Women have served alongside men in the military since the revolutionary war, but at first they were limited to non-combat, un-uniformed support roles. But women just couldn’t be kept out of the fight.
In 1779, Margaret Corbin manned a cannon during the Revolutionary War in place of her fallen husband until she, too, was wounded. For her valor, Congress bent the rules and granted her a military pension in 1779 (141 years before she could vote). The courage women displayed in combat defied the stereotypes of the times.
Through heroic acts like this, military women marched their way to gender equality one battlefield at a time.
Now, if you pay attention, you’ll notice military women are wrapping up the final loose ends. March is Women’s History Month and, in honor, The Pentagon Channel blog presents the top 4 modern-day, historic landmarks for military women.
1. Pentagon rescinds ban on women in combat units
“We’re already in combat,” says Catherine Ross of Fort Carson. In her editorial on army.mil, Ross explains that policy does not prevent women from being in combat when they are forward-deployed despite whether their unit is combat or not.
The Pentagon was not blind to this fact. Former defense secretary Robert Gates began the process of examining this disparity.
In a Q&A session with troops Gates said “I had some women complain to me in Afghanistan…that because they’re not in a combat [military occupational specialty], they haven’t had combat training, but they’re on combat patrol.”
Former defense secretary Leon Panetta made it official on Jan. 24, 2013. He announced the elimination of the direct ground combat exclusion rule for female service members.
“I fundamentally believe that our military is more effective when success is based solely on ability, qualifications and on performance,” Panetta added.
2. DoD designs body armor specifically for female Soldiers
Now that women are officially in combat, it’s time to get them some body armor that fits.
Classed among TIME magazine’s best inventions of for the year 2012, female body armor is strong enough for a man, but made for a woman. Sorry… that’s a deodorant slogan. How about this? Strong enough to save your life in combat, but made to fit securely and comfortably.
Lynne Hennessey, as cited in army.mil, says she has received nothing but positive feedback from women testing the new body armor.
“We actually took a picture of one Soldier hugging her vest, like she was immediately in love with it,” Hennessey added.

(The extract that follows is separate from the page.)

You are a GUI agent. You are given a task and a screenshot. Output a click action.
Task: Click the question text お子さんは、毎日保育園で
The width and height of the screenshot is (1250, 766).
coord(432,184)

3. Women Sailors excel aboard subs
On December 5, 2012, three female officers became the first women to receive Dolphins—the nickname for the submarine warfare insignia.
The ban on women in submarines was lifted in 2010. And you can imagine the first women to go through the program were being watched carefully by all levels of brass and civilian media.

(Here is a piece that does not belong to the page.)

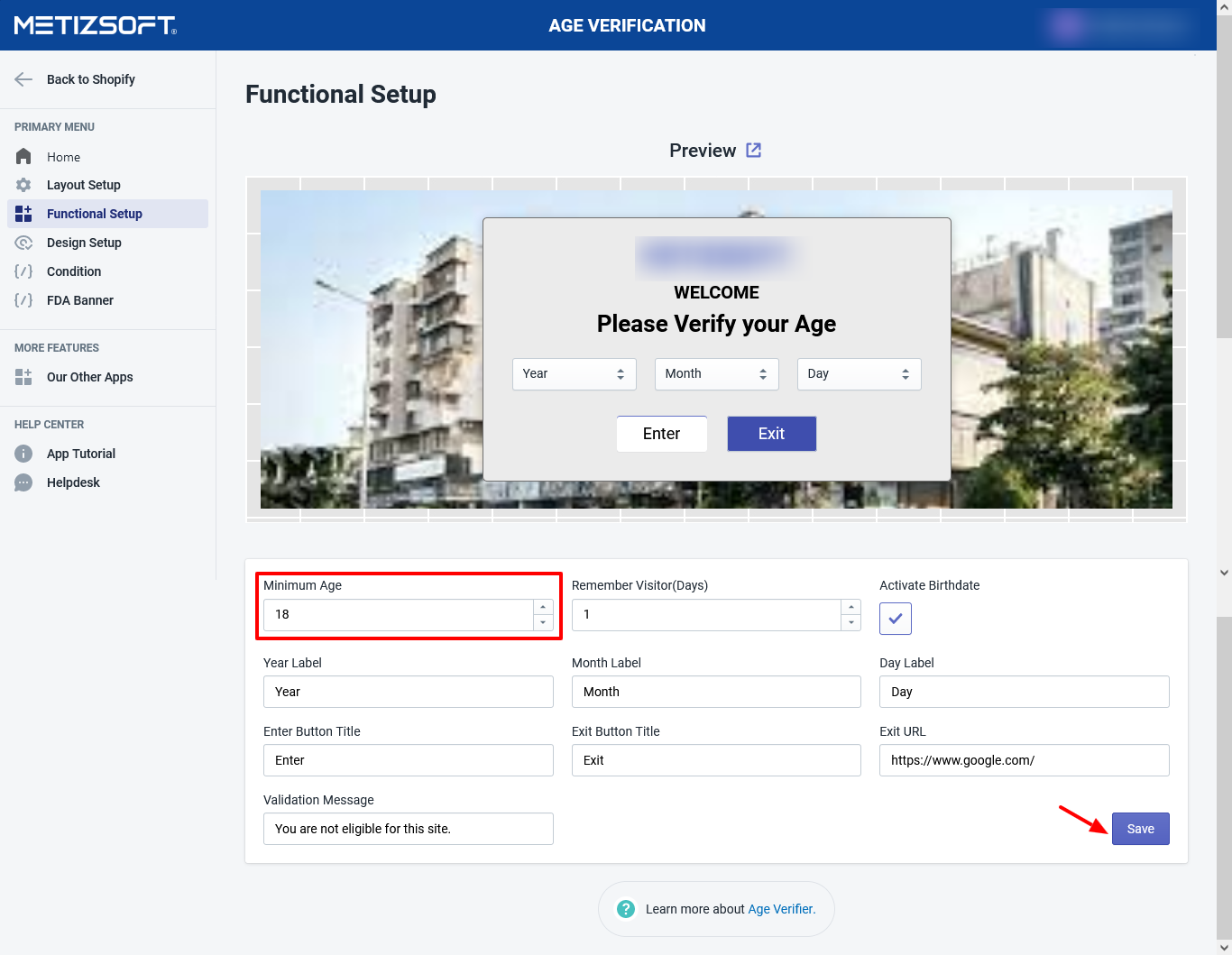Open Preview in new window icon
1232x955 pixels.
coord(754,151)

The professionalism and commitment that these female submariners demonstrate by earning their qualifications prove they’ve always had the ability to serve in these roles. It’s the policies that are catching up with them.

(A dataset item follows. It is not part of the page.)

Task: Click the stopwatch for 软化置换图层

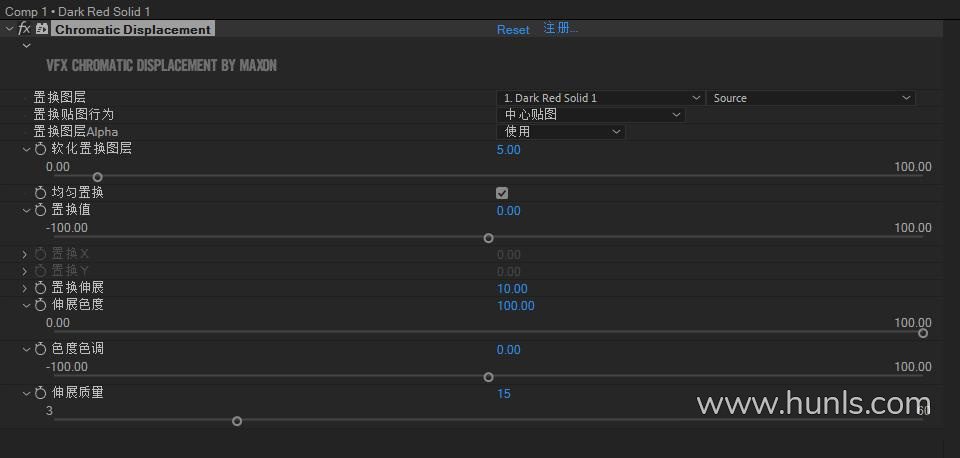Action: pos(41,149)
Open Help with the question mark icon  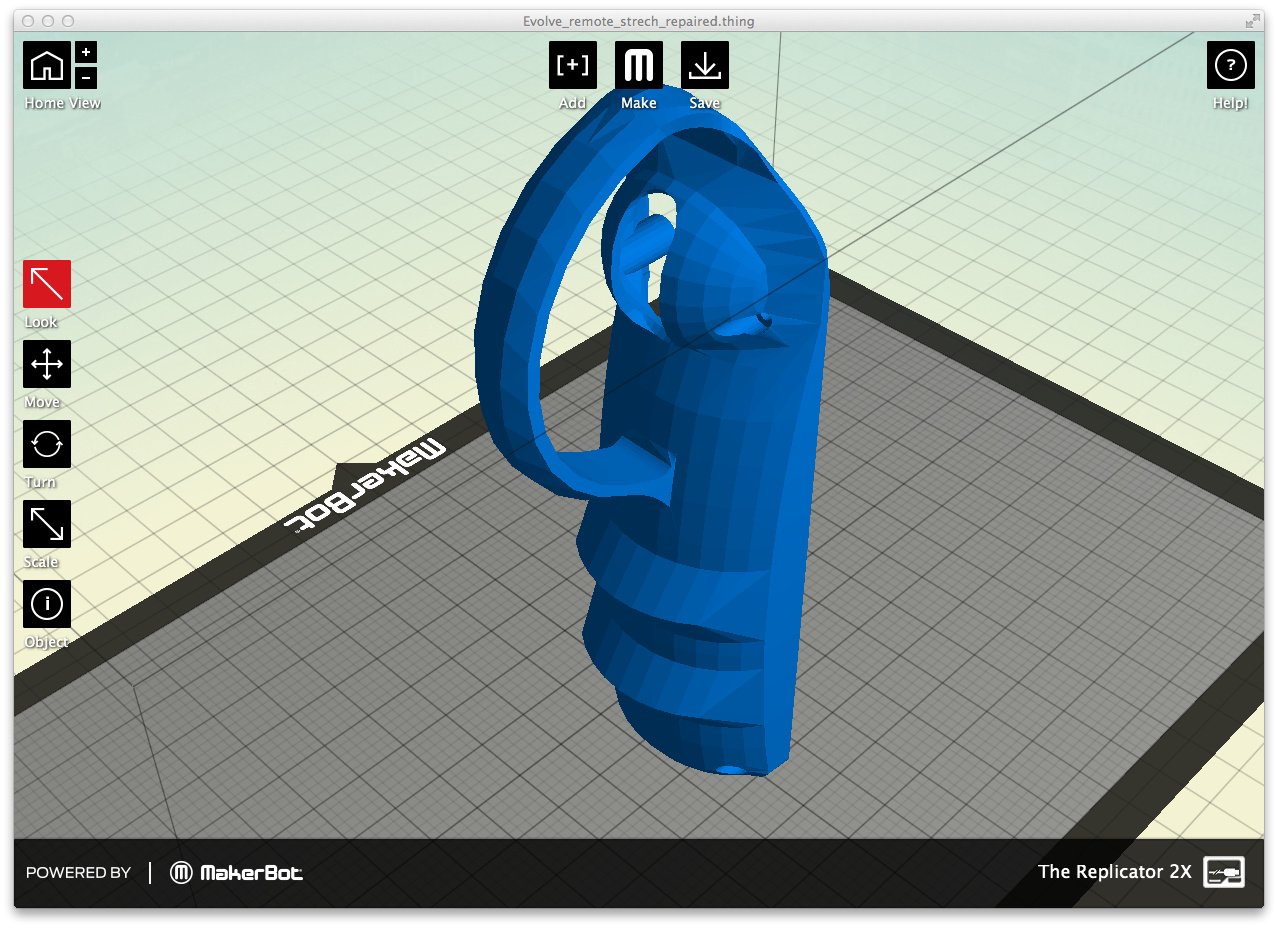(x=1230, y=66)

“Qualifying is a huge accomplishment for any submariner, and it feels no different for me, said Noonan.
4. First female four-star Army general retires
After 38 years in uniform, Gen. Ann E. Dunwoody retired on August 15, 2012.
Her retirement represents the realization of a significant milestone for women in the military, and is proof positive of the equal opportunity now available in today’s military.
Gen. Ray Odierno, Army Chief of Staff, said the following during her retirement, regarding her professional achievement and rank: “It wasn’t because you were a woman. It was because you were brilliant.”
For women in the military, barriers, restriction and limitations are falling away quickly and it’s the perfect time to etch your name in military history.
It’s only a matter time before we find out who will be the first female Submarine Captain, the first female in our current conflicts to be awarded the Medal of Honor, or the first female secretary of defense.